In the multilevel multivariable logistic regression model; Sub-Sahara Africa region, residence, literacy level, maternal education, husband education, maternal occupation, women health care decision autonomy, wealth index, media exposure, contraceptive use, birth order, and wanted pregnancy were statistically associated with recommended ANC utilization in Sub-Saharan Africa.

Women living in Central, Eastern and Western Regions of Africa have decrease odds of recommended ANC utilization by 50, 54, and 28% as compared to women living in South Regions of Africa (AOR = 0.50, 95% CI: 0.48, 0.53), (AOR = 0.46, 95% CI: 0.44, 0.48) and (AOR = 0.46, 95% CI: 0.44, 0.48) respectively. The odds of ANC utilization among urban women increased by 35% compared to rural women (AOR = 1.35, 95% CI: 1.31, 1.38).

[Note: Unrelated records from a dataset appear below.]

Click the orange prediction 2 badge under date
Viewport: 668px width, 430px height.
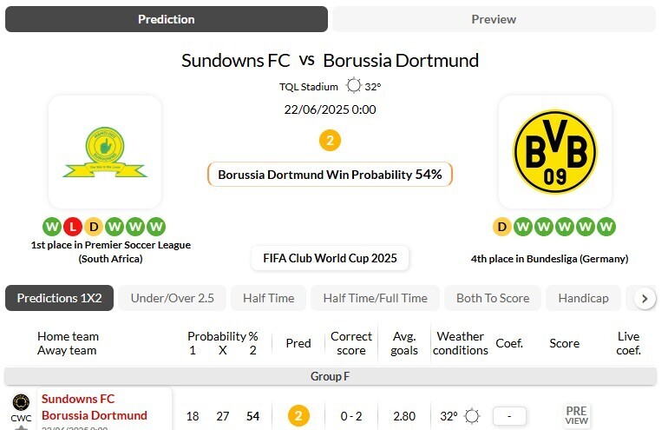[x=330, y=140]
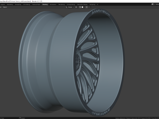Add a new workspace with plus icon

97,5
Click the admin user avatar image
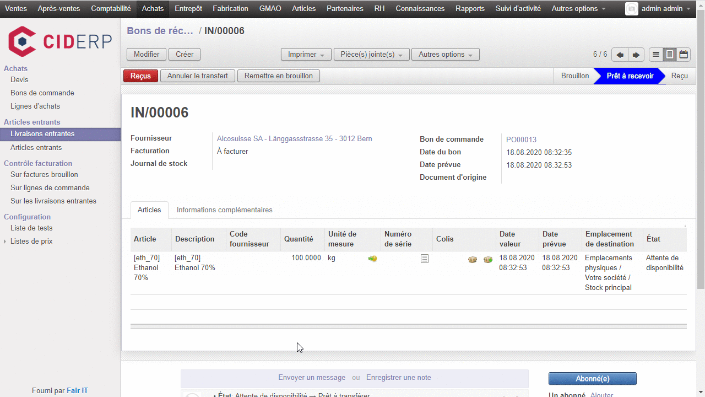The image size is (705, 397). (632, 9)
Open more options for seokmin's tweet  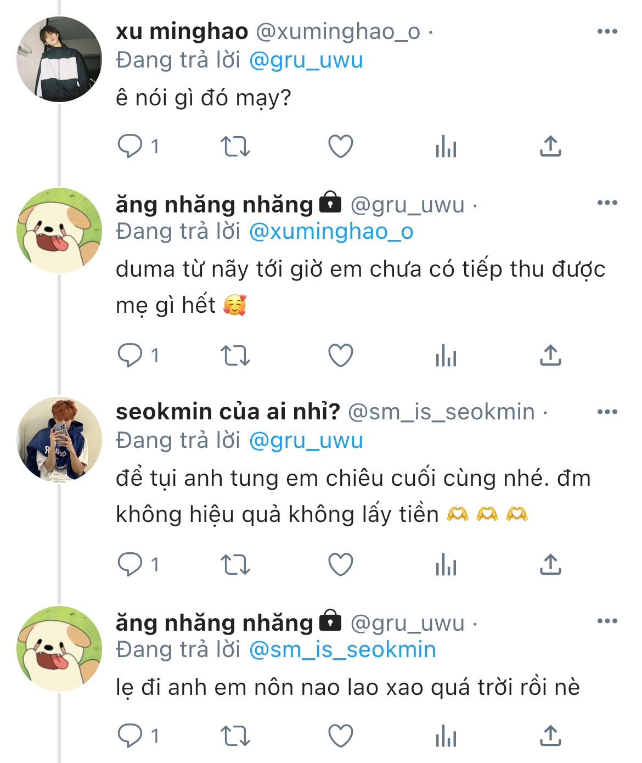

The odds of recommended ANC utilization among women age group 25–34 and 35–49 increase by 24% (AOR = 1.24, 95% CI: 2.11, 2.28) and 43% (AOR = 1.45, 95% CI: 1.38, 1.48) as compared to women age group 15–24 respectively. The odds of recommended ANC utilization among women who had primary and secondary and above educational level were 1.45 (AOR = 1.45, 95% CI: 1.41, 1.49) and 2.02 (AOR = 2.02, 95% CI: 1.94, 2.10) times higher as compared to women who had no formal education. The odds of recommended ANC utilization among women whose husband had primary and secondary and above educational level were 1.29 (AOR = 1.29, 95% CI: 1.26, 1.32) and 1.70 (AOR = 1.70, 95% CI: 1.65, 1.74) times higher as compared to women whose husband had no formal education. Women who had occupation were 1.12 (AOR = 1.09, 95% CI: 1.09, 1.14) times more likely to utilize recommended ANC than women who had no occupation. The odds of recommended ANC utilization among women who can decide health care service by themselves and with their husband increase by 26% (AOR = 1.26, 95% CI: 1.23, 2.30) and 32% (AOR = 1.32, 95% CI: 1.29, 1.35) as compared to women whose health care utilization decided by their husband alone. Women whose wealth status middle and rich were 1.09 (AOR = 1.09, 95% CI: 1.06, 1.11) and 1.13 (AOR = 1.38, 95% CI: 1.32, 1.43) times more likely to utilize recommended ANC than poor women. The odds of recommended ANC utilization among media exposed women were 1.33 times higher than women who were not exposed to media (AOR = 1.33, 95% CI: 1.30, 1.36). Women who reported accessing health care not a big problem were 1.19(AOR = 1.19, 95% CI: 1.17, 1.25) more likely to utilize recommended ANC than women who reported accessing health care big problem. Women who had wanted pregnancy were 1.18(AOR = 1.18, 95% CI: 1.14, 1.23) times more likely to utilize recommended ANC than those who did not want pregnancy. Women who use contraceptives were 1.34(AOR = 1.34, 95% CI: 1.32, 1.37) times more likely to utilize recommended ANC than Women who did not use a contraceptive. The odds of ANC utilization among women whose birth order 2–4 and 5+ were decreased by 22% (AOR = 0.78, 95% CI: 0.77, 0.82) and 34%(AOR = 0.66, 95% CI: 0.63, 0.68) as compared to women who had first birth order. (Table 3).

Discussion

This study revealed that the recommended ANC utilization in the SSA region is low. The pooled prevalence recommended ANC visit was presented using the forest plot. Determinants of ANC utilization in SSA were identified by using a multilevel logistic regression model. As a result, urban residence, better maternal education, better husband education, had maternal occupation, women health care decision autonomy, better wealth status, had media exposure, accessing health care not a big problem, wanted pregnancy, contraceptive use was positively associated with recommended ANC utilization. In contrast, birth order was negatively associated with recommended ANC utilization.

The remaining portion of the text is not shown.